- YOUR INSTRUCTIONS -
Restate exactly, and only, the lines from the one with "Screen dimensions: 341x179" through the end of the data, with both of those end lines kept. Drop any pictures.
::: DATASET EXCERPTS :::
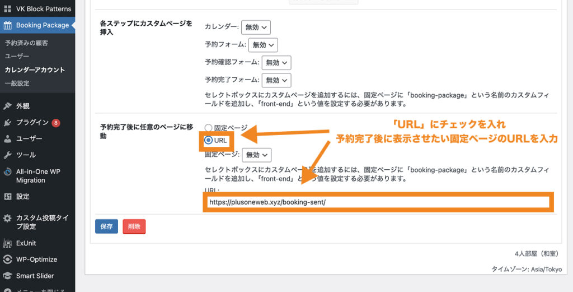Screen dimensions: 573x292
Task: Open the 予約完了フォーム dropdown
Action: pyautogui.click(x=276, y=80)
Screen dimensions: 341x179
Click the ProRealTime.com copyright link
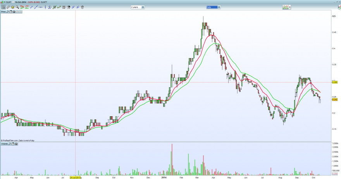click(x=9, y=141)
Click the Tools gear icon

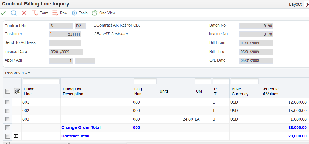click(74, 13)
:::
- EXERCISE RESPONSE -
Screen dimensions: 341x179
Click the ProRealTime.com copyright link
click(x=9, y=141)
Click the Tools gear icon

click(74, 13)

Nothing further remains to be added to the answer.